An optional step some sources recommend when freezing firm berries like blueberries is to steam them for one minute before freezing. This softens the skins, which can become tough in the freezer, and is recommended for blueberries you’ll plan on cooking.
A caveat as regards to raspberries – different varieties contain more or less seeds. The seedier ones are best puréed and strained rather than frozen whole. Use them for sauces, juice, or jams. And of course, with any kind of berry, what you defrost will only be as good as you froze, so don’t bother with inferior berries, tasteless, or over-ripe ones.
That said, let me share a story with you that should allay any fears about plunging in. A couple of years ago, a neighbor called to ask if I’d like any blueberries. Was I going go say no? Of course not, so I went right over. My enthusiasm waned somewhat when I saw what she was offering.
Her daughter had gone on a marathon blueberry picking trip, and come home with a two gallon Tupperware container full. After eating until they got tired of them, they were passing along the somewhat sad remainder. (As an aside here, there’s a reason berries are packed in those little containers. The ones on the bottom get crushed by the weight of the ones on top; and the more you pack into one container, the greater the problem.) There were quite a few squashed berries, some unripe ones, some stems and leaves… all those things I said above to remove. And I didn’t want to make jam or sauce.
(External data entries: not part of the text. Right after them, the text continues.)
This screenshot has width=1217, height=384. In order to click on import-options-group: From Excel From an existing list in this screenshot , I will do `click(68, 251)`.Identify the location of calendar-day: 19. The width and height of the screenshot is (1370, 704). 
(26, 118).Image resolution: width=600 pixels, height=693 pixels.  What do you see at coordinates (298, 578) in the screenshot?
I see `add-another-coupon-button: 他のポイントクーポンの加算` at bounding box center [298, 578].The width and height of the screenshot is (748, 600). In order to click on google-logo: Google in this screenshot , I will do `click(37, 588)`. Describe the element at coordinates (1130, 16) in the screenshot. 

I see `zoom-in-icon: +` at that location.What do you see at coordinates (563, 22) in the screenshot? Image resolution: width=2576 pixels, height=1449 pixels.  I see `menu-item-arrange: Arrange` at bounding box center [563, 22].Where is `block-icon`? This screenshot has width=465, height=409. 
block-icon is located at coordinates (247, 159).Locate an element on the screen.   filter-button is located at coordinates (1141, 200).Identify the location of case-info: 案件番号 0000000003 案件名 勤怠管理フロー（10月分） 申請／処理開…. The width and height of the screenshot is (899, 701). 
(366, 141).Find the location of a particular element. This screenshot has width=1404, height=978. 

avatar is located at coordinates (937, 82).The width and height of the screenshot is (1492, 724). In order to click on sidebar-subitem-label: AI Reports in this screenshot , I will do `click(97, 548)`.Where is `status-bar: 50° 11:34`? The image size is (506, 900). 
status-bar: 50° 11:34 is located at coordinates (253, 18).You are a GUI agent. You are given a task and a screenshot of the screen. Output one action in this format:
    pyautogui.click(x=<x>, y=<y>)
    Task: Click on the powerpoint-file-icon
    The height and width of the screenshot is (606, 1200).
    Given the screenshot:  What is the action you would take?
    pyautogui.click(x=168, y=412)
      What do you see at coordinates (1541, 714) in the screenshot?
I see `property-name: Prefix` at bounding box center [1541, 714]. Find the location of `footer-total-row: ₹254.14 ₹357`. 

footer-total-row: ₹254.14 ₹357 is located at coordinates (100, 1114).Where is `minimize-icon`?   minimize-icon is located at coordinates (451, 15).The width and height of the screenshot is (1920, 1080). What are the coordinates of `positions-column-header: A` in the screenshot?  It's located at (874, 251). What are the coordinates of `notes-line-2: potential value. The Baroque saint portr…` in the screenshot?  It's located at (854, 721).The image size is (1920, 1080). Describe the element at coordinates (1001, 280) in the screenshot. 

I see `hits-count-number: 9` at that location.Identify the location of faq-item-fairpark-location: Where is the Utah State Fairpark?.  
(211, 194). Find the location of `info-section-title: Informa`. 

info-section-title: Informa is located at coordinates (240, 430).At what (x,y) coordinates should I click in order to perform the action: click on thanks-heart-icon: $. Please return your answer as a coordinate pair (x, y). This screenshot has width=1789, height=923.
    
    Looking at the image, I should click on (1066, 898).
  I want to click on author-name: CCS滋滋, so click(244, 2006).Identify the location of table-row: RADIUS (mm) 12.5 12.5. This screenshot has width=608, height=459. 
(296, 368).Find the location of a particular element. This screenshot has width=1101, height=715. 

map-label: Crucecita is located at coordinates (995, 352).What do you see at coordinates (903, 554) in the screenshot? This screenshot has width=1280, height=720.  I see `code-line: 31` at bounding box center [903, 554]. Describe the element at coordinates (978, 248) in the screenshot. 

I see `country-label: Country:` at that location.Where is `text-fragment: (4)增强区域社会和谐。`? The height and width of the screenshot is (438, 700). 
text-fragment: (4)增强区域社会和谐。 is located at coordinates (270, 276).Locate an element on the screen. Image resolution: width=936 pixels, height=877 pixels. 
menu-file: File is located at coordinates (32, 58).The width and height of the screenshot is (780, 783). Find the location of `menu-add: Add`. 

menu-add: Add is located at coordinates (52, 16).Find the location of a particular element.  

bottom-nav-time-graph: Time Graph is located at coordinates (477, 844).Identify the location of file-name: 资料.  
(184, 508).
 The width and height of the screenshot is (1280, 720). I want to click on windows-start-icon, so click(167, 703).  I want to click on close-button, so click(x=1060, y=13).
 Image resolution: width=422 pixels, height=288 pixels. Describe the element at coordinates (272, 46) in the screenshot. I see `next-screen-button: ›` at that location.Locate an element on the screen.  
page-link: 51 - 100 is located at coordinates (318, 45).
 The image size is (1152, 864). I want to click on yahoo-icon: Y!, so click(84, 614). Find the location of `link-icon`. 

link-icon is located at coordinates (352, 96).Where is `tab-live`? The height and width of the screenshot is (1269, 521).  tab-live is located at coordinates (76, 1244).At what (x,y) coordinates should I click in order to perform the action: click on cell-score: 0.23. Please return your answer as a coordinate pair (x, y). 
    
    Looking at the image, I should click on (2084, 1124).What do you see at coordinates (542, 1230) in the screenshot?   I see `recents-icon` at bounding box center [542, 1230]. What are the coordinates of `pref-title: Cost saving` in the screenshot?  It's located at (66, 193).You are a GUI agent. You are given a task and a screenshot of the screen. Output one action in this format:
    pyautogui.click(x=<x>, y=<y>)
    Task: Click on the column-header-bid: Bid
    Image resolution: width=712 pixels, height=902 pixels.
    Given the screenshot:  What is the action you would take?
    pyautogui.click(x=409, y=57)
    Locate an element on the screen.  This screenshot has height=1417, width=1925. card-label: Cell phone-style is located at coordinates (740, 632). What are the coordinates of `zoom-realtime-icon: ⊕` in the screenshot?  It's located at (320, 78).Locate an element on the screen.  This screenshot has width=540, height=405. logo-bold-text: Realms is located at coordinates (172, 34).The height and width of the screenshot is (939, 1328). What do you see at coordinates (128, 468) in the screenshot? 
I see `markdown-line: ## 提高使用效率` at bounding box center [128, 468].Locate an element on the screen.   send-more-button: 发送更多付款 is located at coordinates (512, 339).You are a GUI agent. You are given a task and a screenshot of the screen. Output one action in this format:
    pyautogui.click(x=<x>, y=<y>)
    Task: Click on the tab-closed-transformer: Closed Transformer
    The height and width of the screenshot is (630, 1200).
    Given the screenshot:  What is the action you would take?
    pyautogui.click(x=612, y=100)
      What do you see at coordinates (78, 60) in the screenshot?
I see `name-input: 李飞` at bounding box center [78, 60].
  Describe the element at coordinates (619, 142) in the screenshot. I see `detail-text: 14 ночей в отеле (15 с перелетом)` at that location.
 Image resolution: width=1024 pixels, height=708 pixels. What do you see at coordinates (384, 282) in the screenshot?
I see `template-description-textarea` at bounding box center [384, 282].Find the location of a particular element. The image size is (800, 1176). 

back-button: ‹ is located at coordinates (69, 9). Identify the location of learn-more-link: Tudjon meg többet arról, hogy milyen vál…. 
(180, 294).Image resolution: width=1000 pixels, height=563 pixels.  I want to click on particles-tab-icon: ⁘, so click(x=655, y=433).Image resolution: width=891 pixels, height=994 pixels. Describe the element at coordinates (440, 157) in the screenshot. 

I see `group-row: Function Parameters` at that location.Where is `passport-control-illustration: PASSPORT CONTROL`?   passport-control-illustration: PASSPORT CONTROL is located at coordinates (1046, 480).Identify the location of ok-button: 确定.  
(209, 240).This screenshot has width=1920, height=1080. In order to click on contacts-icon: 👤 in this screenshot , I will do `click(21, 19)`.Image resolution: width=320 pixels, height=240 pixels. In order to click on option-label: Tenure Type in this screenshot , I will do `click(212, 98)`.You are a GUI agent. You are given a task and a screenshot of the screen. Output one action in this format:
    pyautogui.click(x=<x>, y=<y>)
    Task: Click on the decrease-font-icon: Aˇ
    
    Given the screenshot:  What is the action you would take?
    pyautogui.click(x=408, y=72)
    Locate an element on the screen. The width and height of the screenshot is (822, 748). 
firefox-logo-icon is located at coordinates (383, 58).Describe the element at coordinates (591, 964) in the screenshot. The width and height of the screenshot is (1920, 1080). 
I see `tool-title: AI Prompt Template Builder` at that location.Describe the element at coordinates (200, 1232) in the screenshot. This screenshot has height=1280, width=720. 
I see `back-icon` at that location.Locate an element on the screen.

A call to my dear cooking school friend, the quintessential pie maker, was in order. Her advice was to chuck them all in heavy duty plastic bags into the freezer. I picked out the worst of the offending extraneous material, and did just that. Fast forward to the following year, when she came up for a pie-making session. We defrosted those blueberries, and they made the best pie! So have at it. You have nothing to lose except paying out-of-season prices for your berries.